Saya melihat ada satu persoalan besar dalam sistem jaminan sosial kita, khususnya BPJS Ketenagakerjaan dan BPJS Kesehatan. Kedua program ini memang sudah menjadi jaminan sosial resmi negara, tetapi kenyataannya di lapangan justru sering menyulitkan pekerja ketika ingin mengklaim manfaatnya.
Aturannya begitu rumit, dan ironisnya, aturan itu tidak pernah benar-benar disosialisasikan kepada pekerja baik yang formal maupun informal. Banyak sekali masyarakat yang bingung dengan kebijakan yang dibuat.

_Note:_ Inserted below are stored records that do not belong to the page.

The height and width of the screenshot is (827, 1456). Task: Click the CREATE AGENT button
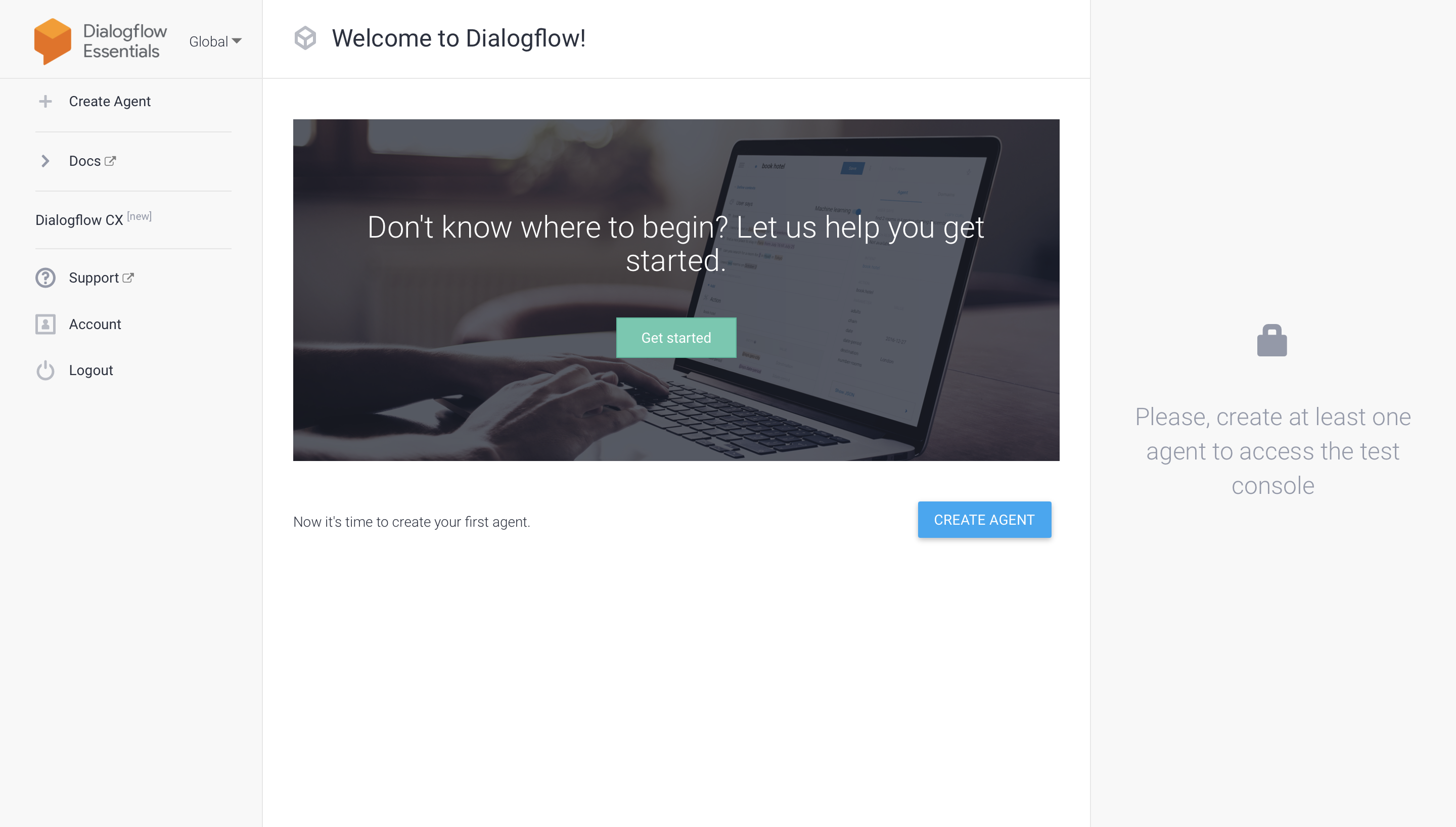click(x=984, y=519)
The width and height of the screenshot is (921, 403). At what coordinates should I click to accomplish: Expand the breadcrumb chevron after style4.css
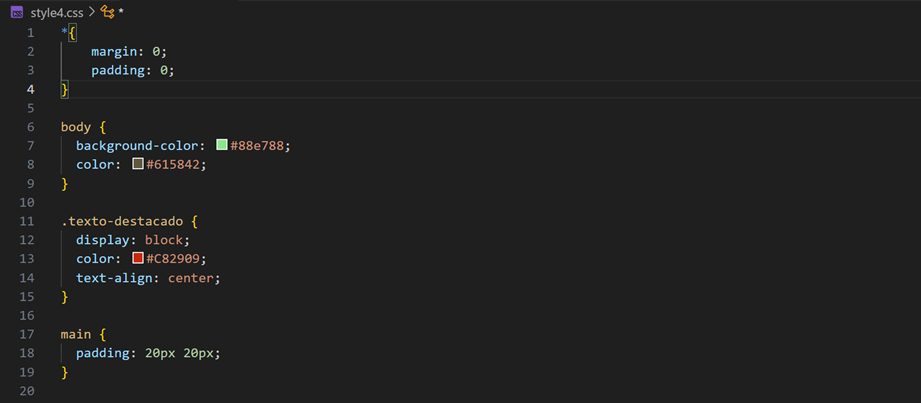(x=92, y=12)

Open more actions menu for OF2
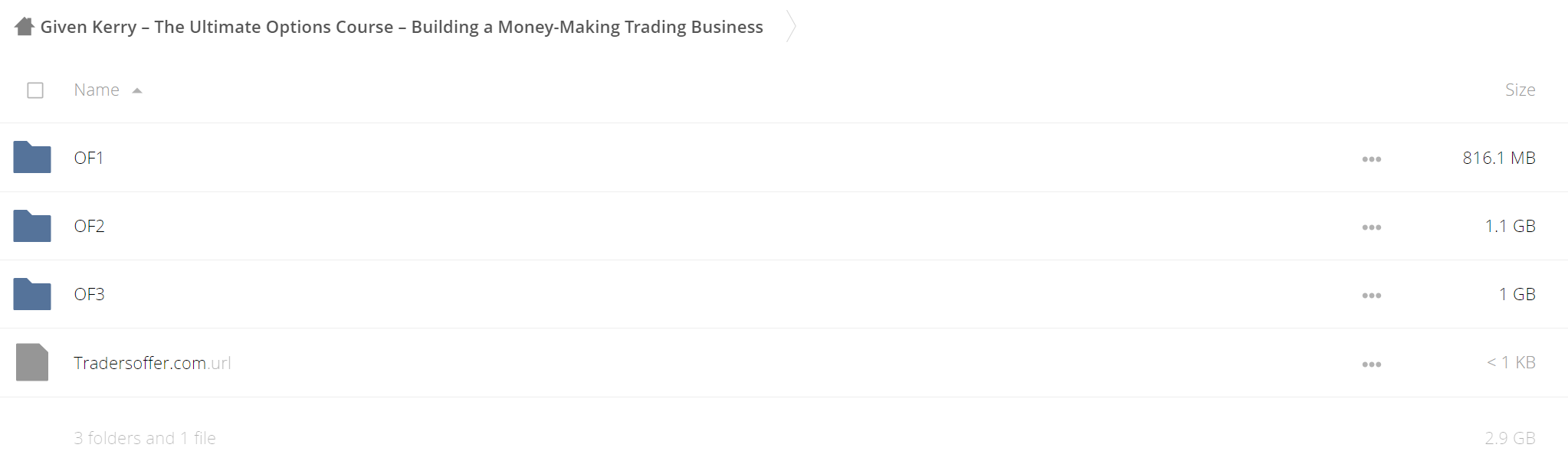pyautogui.click(x=1372, y=227)
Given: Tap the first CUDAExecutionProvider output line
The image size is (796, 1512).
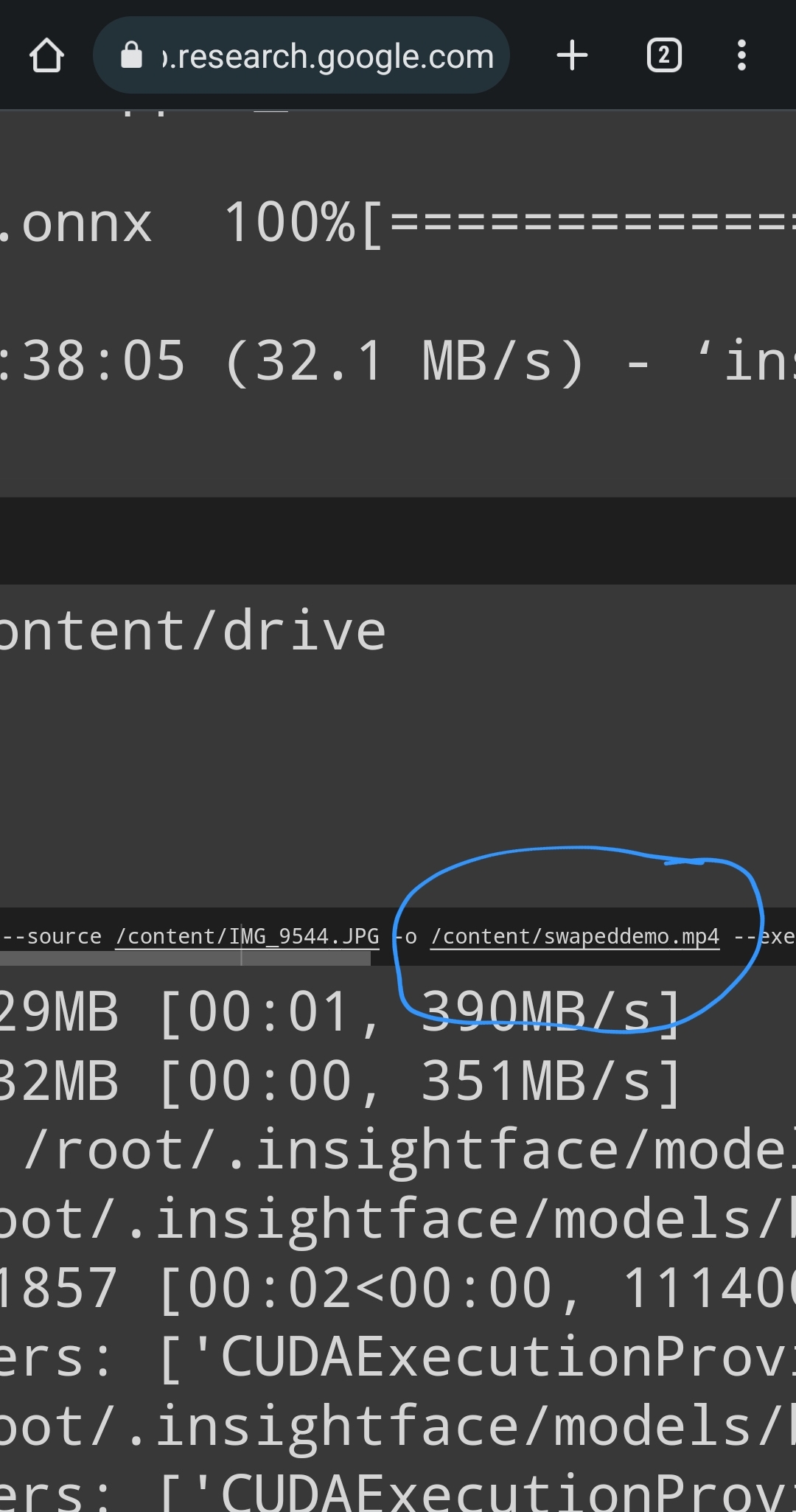Looking at the screenshot, I should (398, 1356).
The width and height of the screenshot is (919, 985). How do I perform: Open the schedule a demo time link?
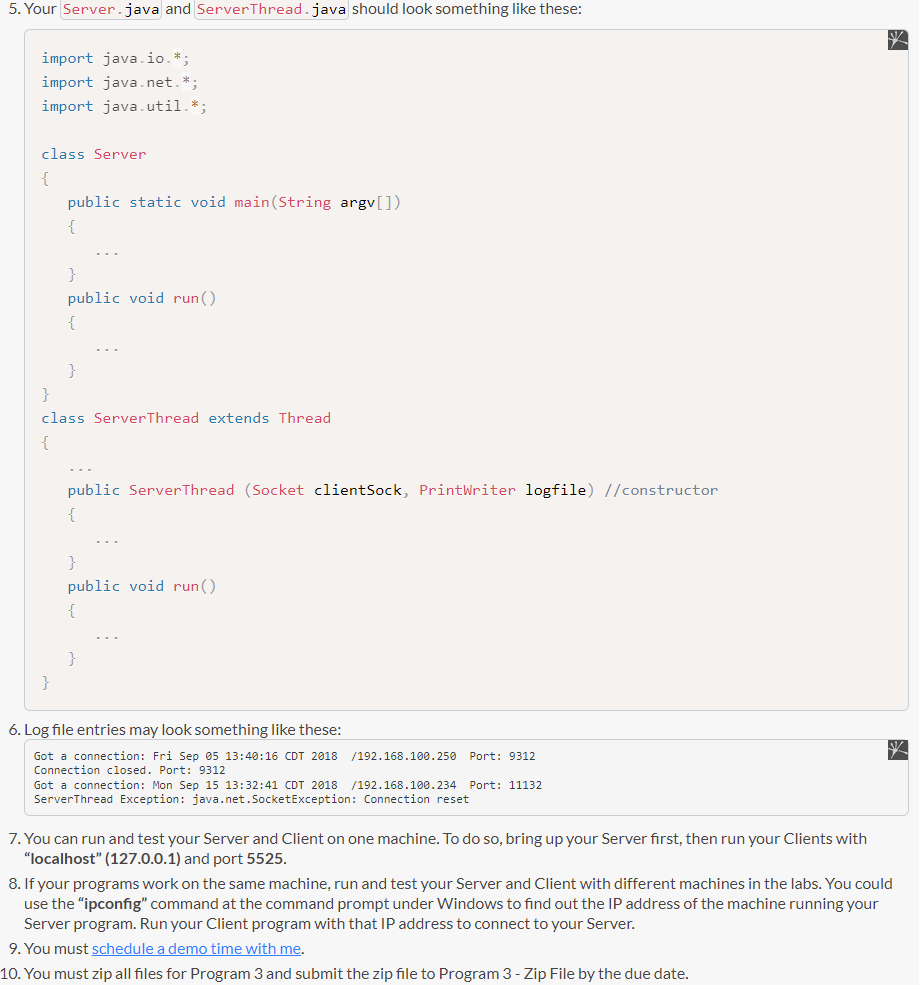(196, 949)
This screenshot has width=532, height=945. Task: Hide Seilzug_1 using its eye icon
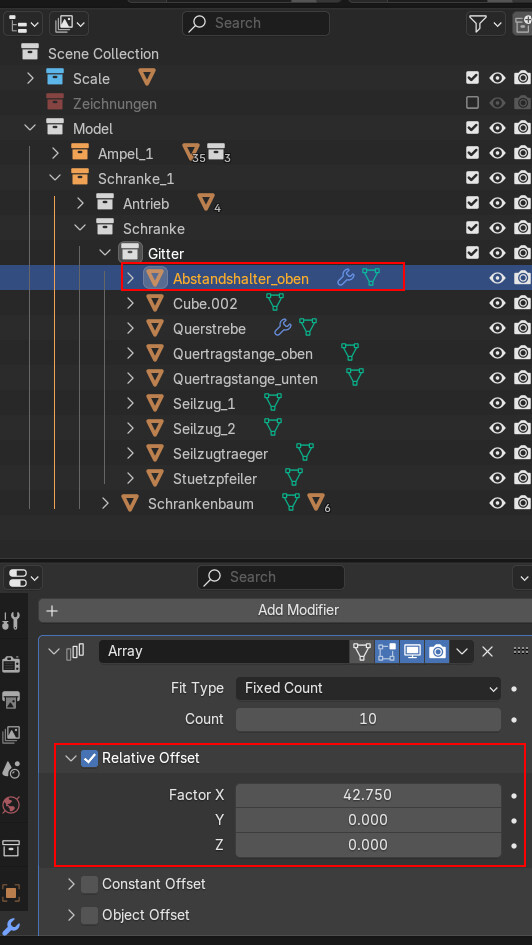(x=497, y=403)
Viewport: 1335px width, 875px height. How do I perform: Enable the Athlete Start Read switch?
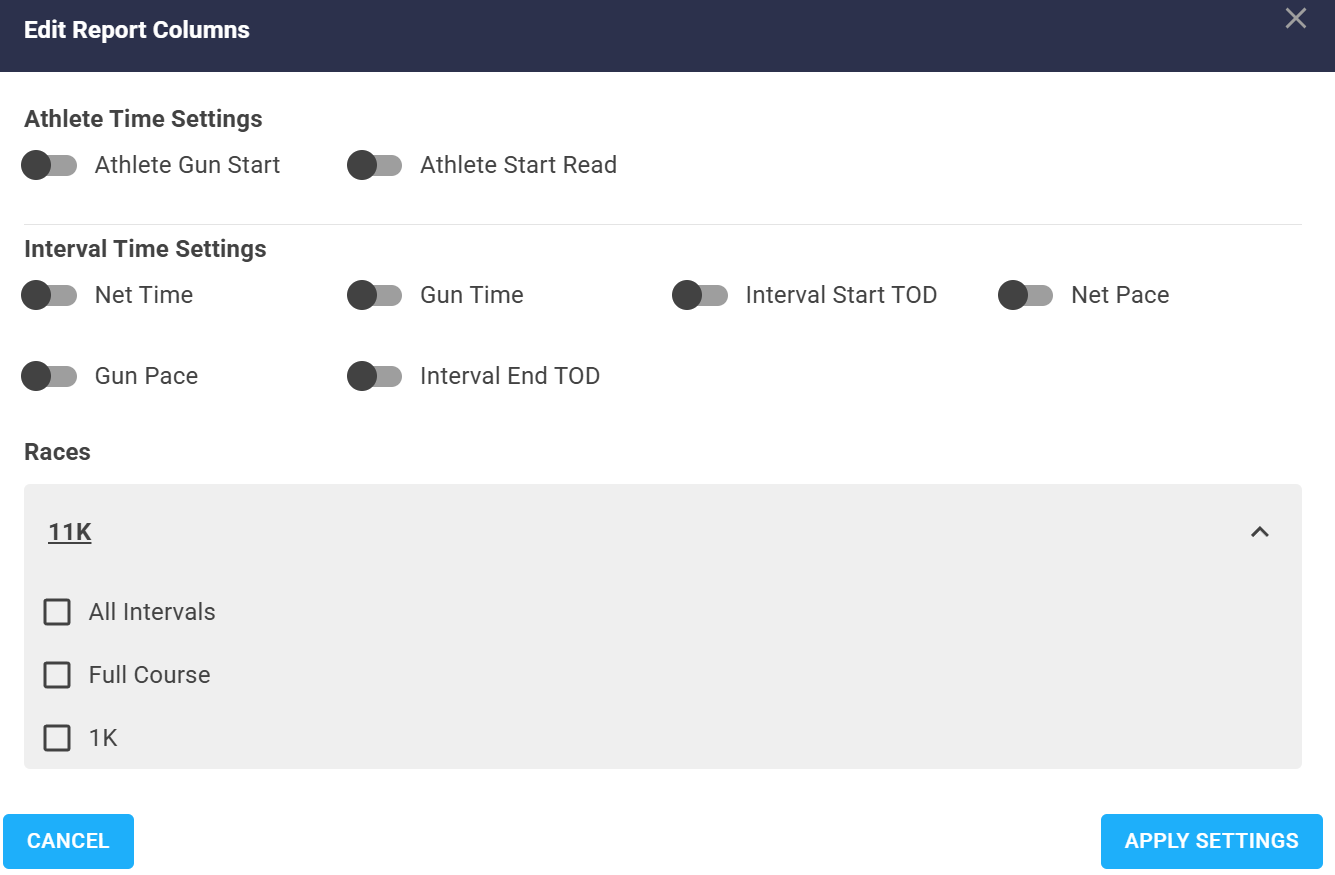point(375,165)
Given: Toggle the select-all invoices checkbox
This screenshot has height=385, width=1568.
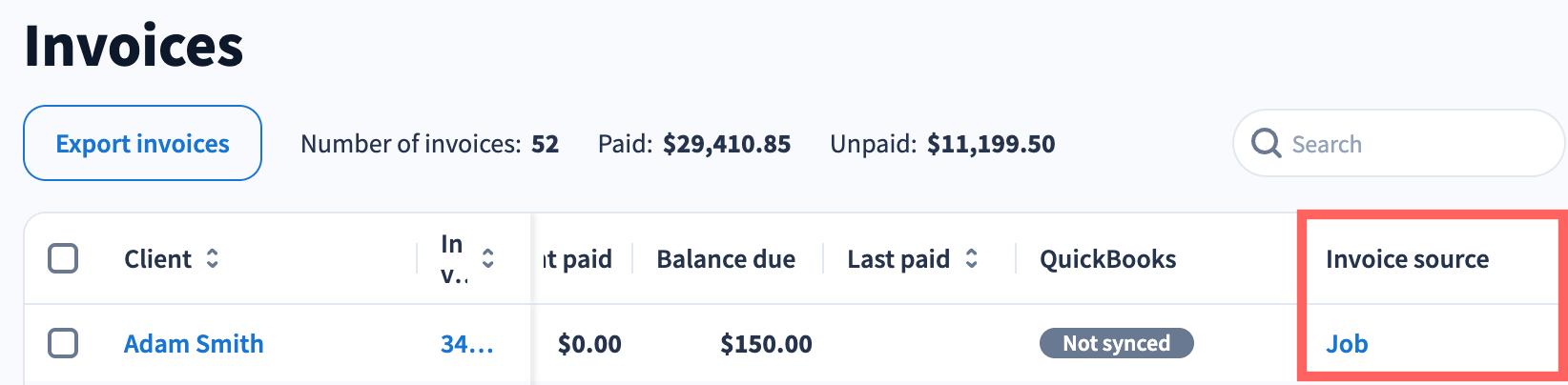Looking at the screenshot, I should (63, 258).
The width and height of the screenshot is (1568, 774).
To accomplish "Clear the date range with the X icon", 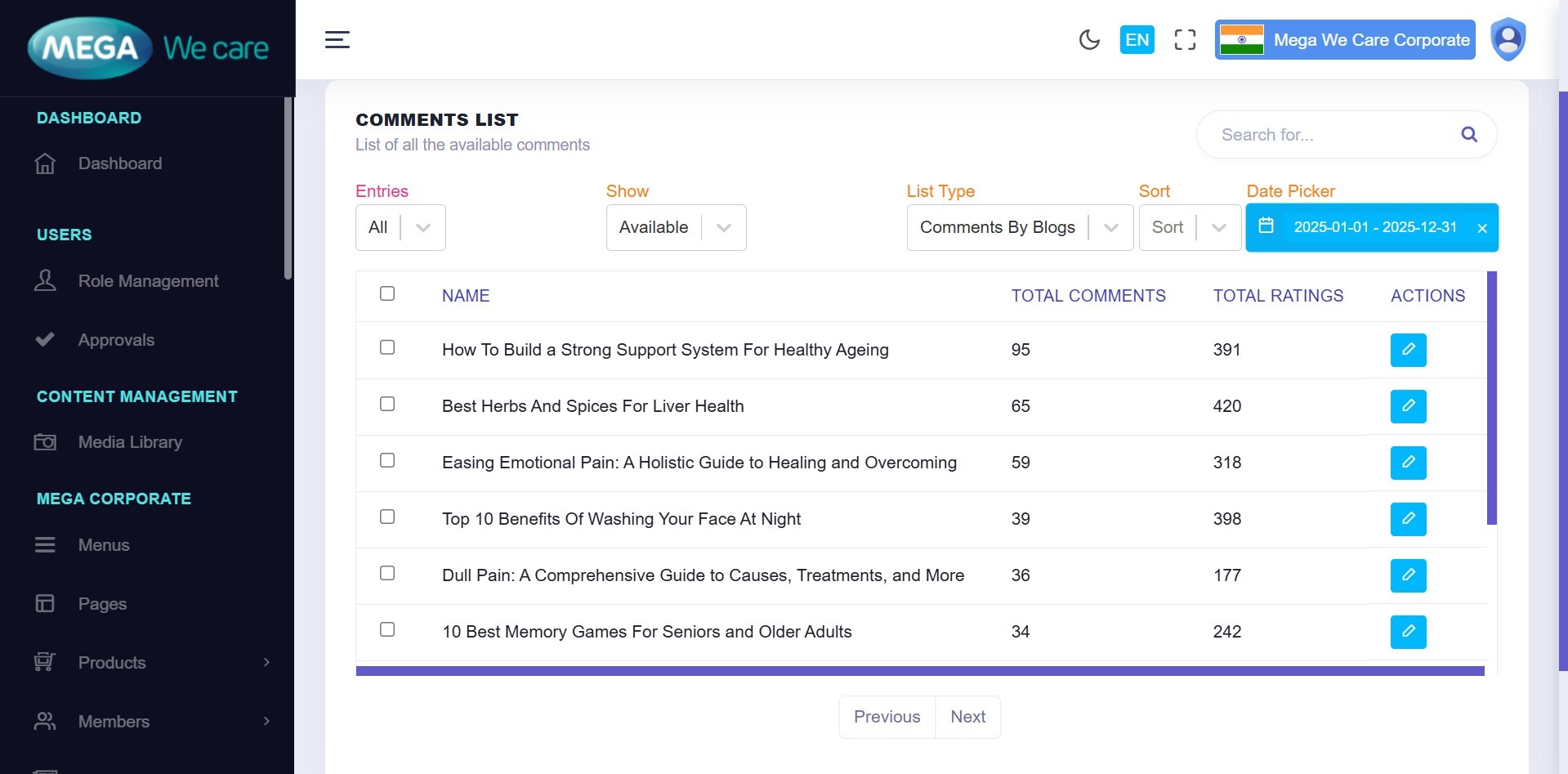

Saya ambil contoh sederhana. Seorang pekerja muda, usianya baru 18 tahun, setelah lulus sekolah bekerja di perusahaan A sebagai pekerja kontrak. Dua tahun kemudian kontraknya selesai, lalu ia pindah ke perusahaan B, kembali didaftarkan dengan nomor KPJ baru.
Dua tahun berikutnya ia pindah lagi ke perusahaan C, dan lagi-lagi dibuatkan KPJ baru. Saat kontraknya di perusahaan C berakhir, ia mencoba mencairkan Jaminan Hari Tua, tapi klaimnya ditolak hanya karena belum melakukan pengkinian data di aplikasi JMO.
Masalah makin pelik karena ia tidak menyimpan paklaring dari perusahaan A dan B. Untuk mencairkan JHT, ia harus mendatangi perusahaan lama. Padahal, tidak semua perusahaan mau atau bisa ditemui lagi setelah bertahun-tahun.
Inilah yang akhirnya membuat banyak dana JHT menggantung, seolah tidak bertuan. Pekerja sudah membayar iuran, tapi tidak bisa merasakan manfaatnya karena terjebak birokrasi yang berbelit.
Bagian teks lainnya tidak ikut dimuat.